0

Edited to shorten and provide sample data.

I have text data consisting of 8 questions asked of a number of participants twice. I want to use text2vec to compare the similarity of their responses to these questions at the two points in time (duplicate detection). Here is how my initial data is structured (in this example there are just 3 participants, 4 questions instead of 8, and 2 quarters/time periods). I want to do similarity comparison for each participant's response in the first quarter vs. the second quarter. I intend to use package text2vec's psim command to do this.

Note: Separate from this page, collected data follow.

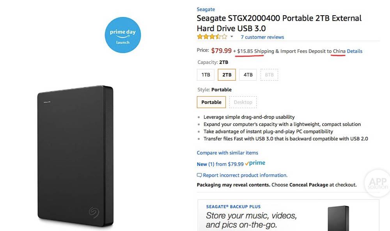This screenshot has width=390, height=231.
Task: Click the star rating icons
Action: click(x=212, y=37)

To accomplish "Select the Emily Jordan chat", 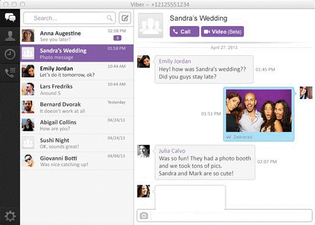I will (77, 71).
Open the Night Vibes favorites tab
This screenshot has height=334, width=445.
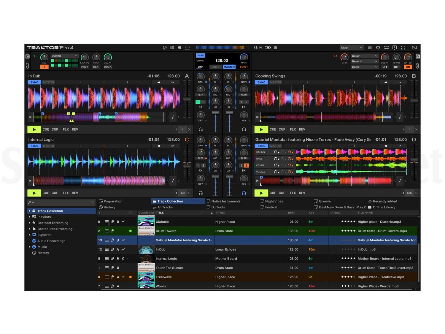(273, 201)
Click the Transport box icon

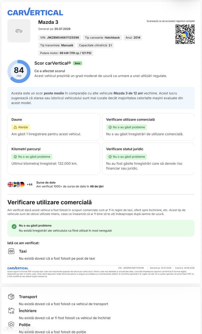tap(11, 297)
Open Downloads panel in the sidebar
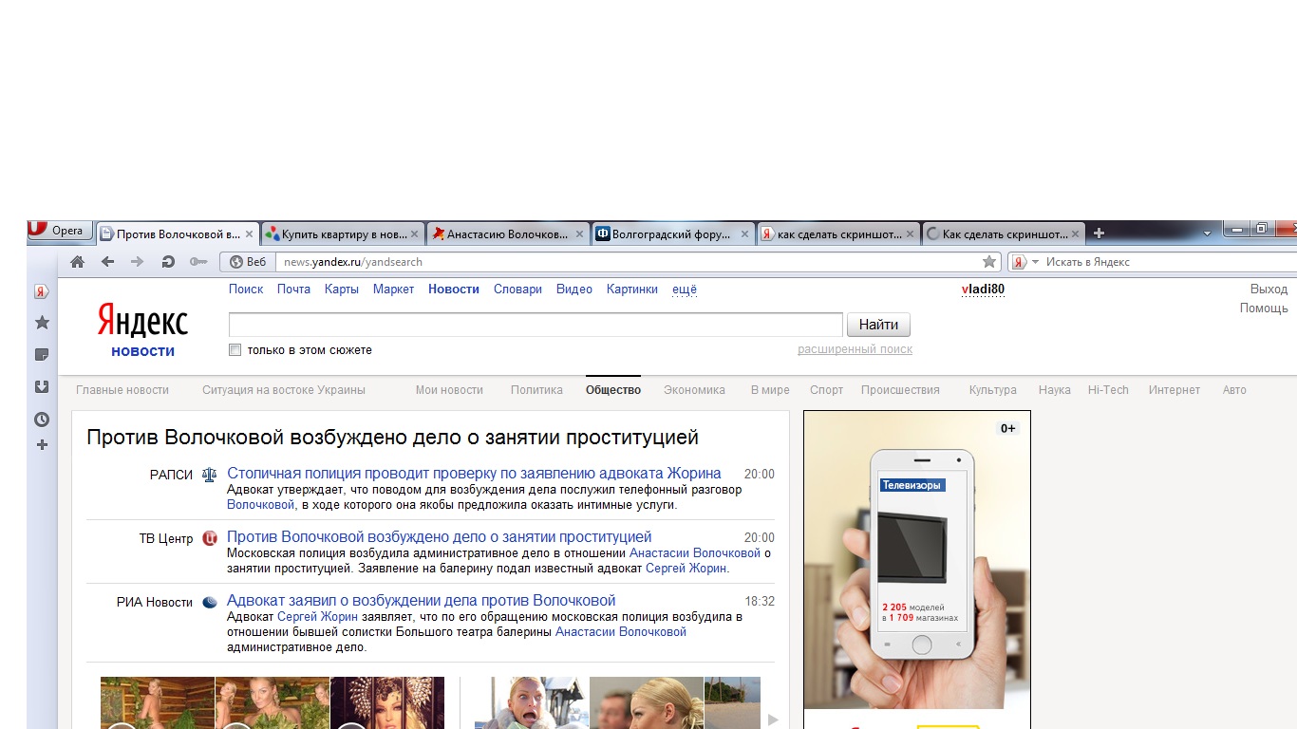 coord(42,386)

df<-read.table(text="ID,Quarter,Question,Answertext
               Joy,1,And another question,adsfjasljsdaf jkldfjkl
               Joy,2,And another question,dsadsj jlijsad jkldf 
               Paul,1,And another question,adsfj aslj sd afs dfj ksdf
               Paul,2,And another question,dsadsj jlijsad
               Greg,1,And another question,adsfjasljsdaf
               Greg,2,And another question, asddsf asdfasd sdfasfsdf
               Joy,1,this is the first question that was asked,this is joys answer to this question
               Joy,2,this is the first question that was asked,this is joys answer to this question
               Paul,1,this is the first question that was asked,this is Pauls answer to this question
               Paul,2,this is the first question that was asked,Pauls answer is different 
               Greg,1,this is the first question that was asked,this is Gregs answer to this question nearly the same
               Greg,2,this is the first question that was asked,this is Gregs answer to this question
               Joy,1,This is the text of another question,more random text
               Joy,2,This is the text of another question, adkjjlj;ds sdafd
               Paul,1,This is the text of another question,more random text
               Paul,2,This is the text of another question, adkjjlj;ds sdafd
               Greg,1,This is the text of another question,more random text
               Greg,2,This is the text of another question,sdaf asdfasd asdff
               Joy,1,this was asked second.,some random text
               Joy,2,this was asked second.,some random text that doesn't quite match joy's response the first time around
               Paul,1,this was asked second.,some random text
               Paul,2,this was asked second.,some random text that doesn't quite match Paul's response the first time around
               Greg,1,this was asked second.,some random text
               Greg,2,this was asked second.,ada dasdffasdf asdf  asdfa fasd sdfadsfasd fsdas asdffasd
", header=TRUE,sep=',')

I've done some more thinking and I believe the right approach is to split the dataframe into a list of dataframes, not separate items.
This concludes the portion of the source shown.